They skated their hearts out for an hour or so and then time for tea. Her little face lit up so bright seeing she was having the same as everyone else. Don’t underestimate the difference it makes. Watching her sit round the table chatting to everyone, whilst munching on her chips was fabulous to watch.
Now obviously they can’t have the cake, something that lots of children look forward to so go prepared. I often made cupcakes & would supply one in advance to come out with her party bag, or for to have when she came home.
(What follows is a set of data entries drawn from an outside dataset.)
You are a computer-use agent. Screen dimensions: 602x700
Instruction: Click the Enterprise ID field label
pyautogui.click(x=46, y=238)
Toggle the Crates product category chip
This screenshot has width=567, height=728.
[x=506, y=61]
My Top Ten Party Survival Tips
State that you’d love for your child to come but that they have a special gluten free diet.
Keep it simple. That they can’t eat gluten that’s in wheat/barley in food/drinks (cheap cola)/some sweets/cakes etc.
That they can’t share due to the risk of contamination – fingers that have been holding a gluten sandwich dipping into the crisps/cucumber sticks etc
Is the party at their home or a venue?
If at a venue – give the venue a call so you speak to them direct.
Ask questions: Do they cater for a gluten free diet.
Do they know about the disease, about cross contamination.
Have they a separate fryer for chips, gf nuggets, fish fingers or can they provide oven cooked ones?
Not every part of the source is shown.